* start Records for this task *

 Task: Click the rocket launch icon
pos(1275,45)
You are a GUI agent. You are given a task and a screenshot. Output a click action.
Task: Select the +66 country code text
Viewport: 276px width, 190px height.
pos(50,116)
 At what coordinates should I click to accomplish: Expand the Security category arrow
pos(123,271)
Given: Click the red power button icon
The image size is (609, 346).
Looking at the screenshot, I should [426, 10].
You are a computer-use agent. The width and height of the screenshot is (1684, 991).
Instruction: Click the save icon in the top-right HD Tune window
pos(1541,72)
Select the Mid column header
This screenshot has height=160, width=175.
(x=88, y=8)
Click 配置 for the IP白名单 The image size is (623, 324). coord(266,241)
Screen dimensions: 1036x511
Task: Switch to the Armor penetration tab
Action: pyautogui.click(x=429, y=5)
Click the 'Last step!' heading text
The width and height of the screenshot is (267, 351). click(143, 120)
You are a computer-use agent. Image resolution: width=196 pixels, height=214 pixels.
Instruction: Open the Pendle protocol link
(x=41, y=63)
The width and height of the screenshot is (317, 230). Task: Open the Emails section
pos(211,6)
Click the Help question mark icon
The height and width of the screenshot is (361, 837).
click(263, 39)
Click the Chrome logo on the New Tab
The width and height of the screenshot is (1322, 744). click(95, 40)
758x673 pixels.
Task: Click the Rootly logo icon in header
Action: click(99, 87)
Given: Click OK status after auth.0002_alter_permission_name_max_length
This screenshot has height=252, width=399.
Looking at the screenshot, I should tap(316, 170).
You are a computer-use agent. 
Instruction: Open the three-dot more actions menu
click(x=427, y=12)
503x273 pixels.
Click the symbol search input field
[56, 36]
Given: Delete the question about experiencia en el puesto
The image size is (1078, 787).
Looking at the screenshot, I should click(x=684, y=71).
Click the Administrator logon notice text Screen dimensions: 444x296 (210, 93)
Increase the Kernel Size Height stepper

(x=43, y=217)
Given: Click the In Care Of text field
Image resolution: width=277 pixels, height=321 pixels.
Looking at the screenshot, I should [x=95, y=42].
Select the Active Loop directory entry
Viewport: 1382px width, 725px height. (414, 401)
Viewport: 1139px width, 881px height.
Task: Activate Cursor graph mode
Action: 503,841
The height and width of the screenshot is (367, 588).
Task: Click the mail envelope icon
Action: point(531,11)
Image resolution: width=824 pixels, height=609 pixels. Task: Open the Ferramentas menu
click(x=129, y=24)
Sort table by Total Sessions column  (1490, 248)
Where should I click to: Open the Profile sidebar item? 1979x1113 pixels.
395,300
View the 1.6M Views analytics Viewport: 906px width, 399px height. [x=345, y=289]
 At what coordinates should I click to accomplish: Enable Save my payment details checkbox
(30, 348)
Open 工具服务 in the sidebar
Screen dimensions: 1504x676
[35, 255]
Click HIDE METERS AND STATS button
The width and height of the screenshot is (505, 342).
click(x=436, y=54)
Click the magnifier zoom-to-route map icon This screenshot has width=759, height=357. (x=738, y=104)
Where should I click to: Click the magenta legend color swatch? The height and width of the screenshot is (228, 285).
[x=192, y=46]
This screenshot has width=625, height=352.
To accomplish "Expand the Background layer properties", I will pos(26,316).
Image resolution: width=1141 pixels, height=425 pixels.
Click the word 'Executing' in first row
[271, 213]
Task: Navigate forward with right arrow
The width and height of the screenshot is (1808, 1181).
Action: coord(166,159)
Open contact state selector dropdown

* end Records for this task *

● **Challenge**
Reproduce verbatim the items between the line containing "Where should I click to: Click" and the line containing "Action: coord(166,159)", inclusive.

● **Exercise output**
Where should I click to: Click the magenta legend color swatch? The height and width of the screenshot is (228, 285).
[x=192, y=46]
This screenshot has width=625, height=352.
To accomplish "Expand the Background layer properties", I will pos(26,316).
Image resolution: width=1141 pixels, height=425 pixels.
Click the word 'Executing' in first row
[271, 213]
Task: Navigate forward with right arrow
The width and height of the screenshot is (1808, 1181).
Action: coord(166,159)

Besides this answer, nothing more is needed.